The quest to find integer solutions to polynomial equations is one of the oldest and most profound challenges in mathematics. When these equations define an object as elegant as an elliptic curve—given by the form $y^2 = x^3 + Ax + B$—this quest reveals a world of stunning complexity and structure. While these curves can host an infinite number of rational solutions that form a sophisticated algebraic group, a fundamental question arises when we restrict our search to integer coordinates. Why does the beautiful structure of rational points seem to shatter, and what rules govern the seemingly sparse scattering of integer solutions? This article addresses this central tension, guiding you through the deep theory that explains the nature of integer points on elliptic curves.

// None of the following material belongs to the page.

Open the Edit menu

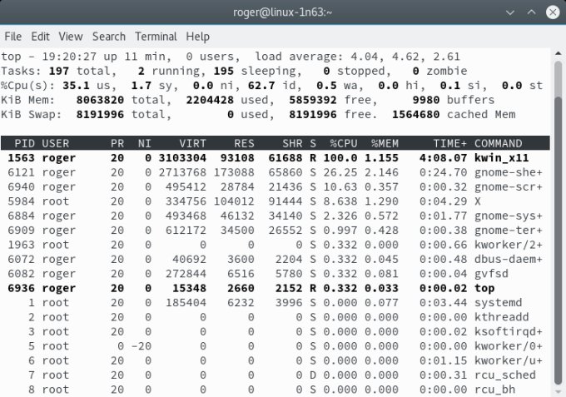[x=40, y=37]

The journey is structured in two parts. First, in "Principles and Mechanisms," we will explore the foundational concepts, from the elegant group law of rational points to the celebrated theorems of Mordell-Weil and Nagell-Lutz. We will then uncover the stark contrast presented by integer points and delve into Siegel's monumental theorem on their finiteness, culminating in the powerful engine of Baker's method that makes finding these points possible. Following this, the chapter "Applications and Interdisciplinary Connections" will showcase how this abstract theory becomes a potent tool, unlocking solutions to ancient Diophantine puzzles, powering modern cryptographic algorithms, and revealing deep connections across various branches of mathematics.

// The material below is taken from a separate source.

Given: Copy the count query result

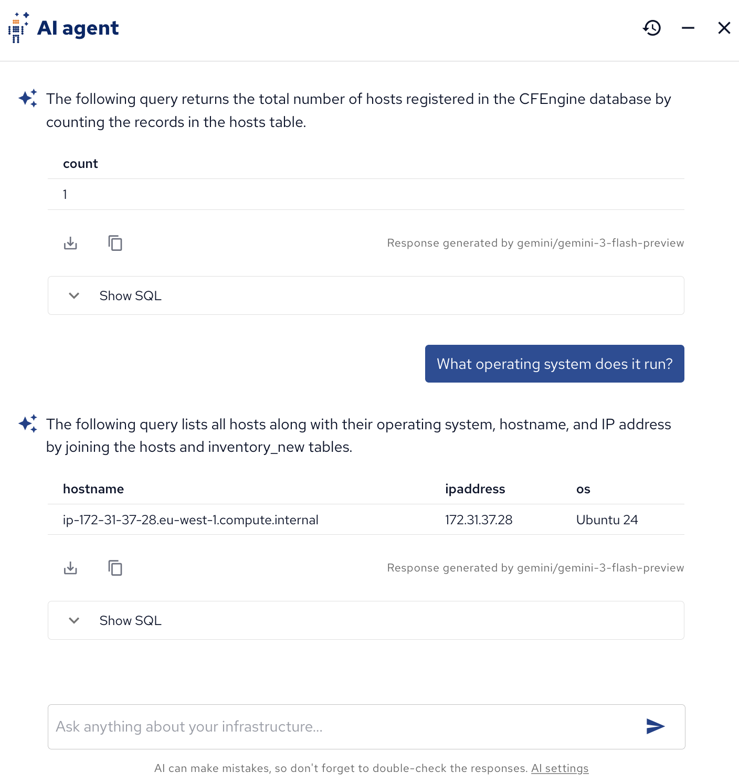Looking at the screenshot, I should 115,243.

Imagine you are standing before a canvas, a vast, two-dimensional plane. On this canvas, you draw a curve, not just any curve, but one defined by a seemingly simple cubic equation like $y^2 = x^3 + Ax + B$, where $A$ and $B$ are integers. This is an ​​elliptic curve​​, an object of profound beauty and mystery that has captivated mathematicians for centuries. Our quest is not just to admire its shape, but to find specific, noteworthy points that lie upon it. What kind of points? This simple question will lead us on a journey through deep and interconnected mathematical landscapes.

Let's first consider the most generous type of solution: points $(x,y)$ where the coordinates are ​​rational numbers​​—that is, fractions. At first glance, these points, collectively denoted $E(\mathbb{Q})$, might seem like a random scattering of dots on our curve. But they hide a stunning secret. If you take any two rational points, you can "add" them together to get a third rational point on the curve.

This isn't ordinary addition. It's a geometric dance called the ​​chord-and-tangent law​​. If you have two points, $P_1$ and $P_2$, draw a line through them. This line will intersect the curve at exactly one other point. Reflect this point across the x-axis, and you have your sum, $P_1 + P_2$. If you want to add a point to itself, you use the tangent line at that point instead. Miraculously, this peculiar operation behaves just like addition: it's commutative, associative, has an identity element (a special "point at infinity" which you can think of as being infinitely far up and down the y-axis), and every point has an inverse. The rational points on an elliptic curve form an ​​abelian group​​.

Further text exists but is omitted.